McKee L.J.,San Francisco Estuary Institute |
Gilbreath A.N.,San Francisco Estuary Institute
Environmental Monitoring and Assessment | Year: 2015
Water-quality policy documents throughout the world often identify urban stormwater as a large and controllable impact to sensitive ecosystems, yet there is often limited data to characterize concentrations and loads especially for rare and more difficult to quantify pollutants. In response, concentrations of suspended sediments and silver, mercury and selenium including speciation, and other trace elements were measured in dry and wet weather stormwater flow from a 100 % urban watershed near San Francisco. Suspended sediment concentrations ranged between 1.4 and 2700 mg/L and varied with storm intensity. Turbidity was shown to correlate strongly with suspended sediments and most trace elements and was used as a surrogate with regression to estimate concentrations during unsampled periods and to compute loads. Mean suspended sediment yield was 31.5 t/km2/year. Total mercury ranged between 1.4 and 150 ng/L and was, on average, 92 % particulate, 0.9 % methylated, and 1.2 % acid labile. Total mercury yield averaged 5.7 μg/m2/year.

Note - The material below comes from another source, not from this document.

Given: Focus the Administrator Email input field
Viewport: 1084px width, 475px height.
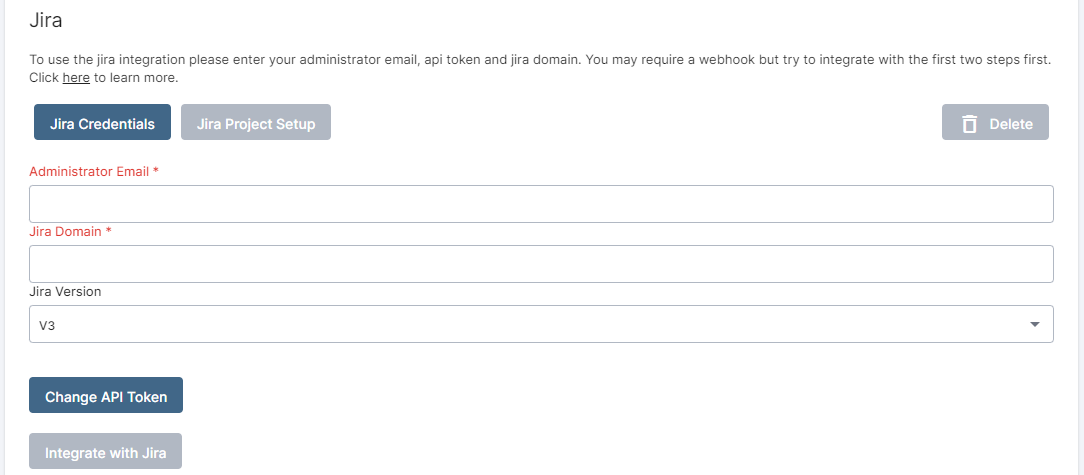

Total selenium ranged between non-detect and 2.9 μg/L and, on average, the total load (0.027 μg/m2/year) was 61 % transported in dissolved phase. Selenate (Se(VI)) was the dominant species. Silver concentrations ranged between non-detect and 0.11 μg/L. Concentrations and loads of other trace elements were also highly variable and were generally similar to other urban systems with the exceptions of Ag and As (seldom reported) and Cr and Zn which exhibited concentrations and loads in the upper range of those reported elsewhere. Consistent with the semi-arid climatic setting, >95 % of suspended sediment, 94 % of total Hg, and 85–95 % of all other trace element loads were transported during storm flows with the exception of selenium which showed an inverse relationship between concentration and flow. Treatment of loads is made more challenging in arid climate settings due to low proportions of annual loads and greater dissolved phase during low flow conditions. This dataset fills an important local data gap for highly urban watersheds of San Francisco Bay. The field and interpretative methods, the uniqueness of the analyte list, and resulting information have general applicability for managing pollutant concentrations and loads in urban watersheds in other parts of the world and may have particularly useful application in more arid climates. © 2015, Springer International Publishing Switzerland.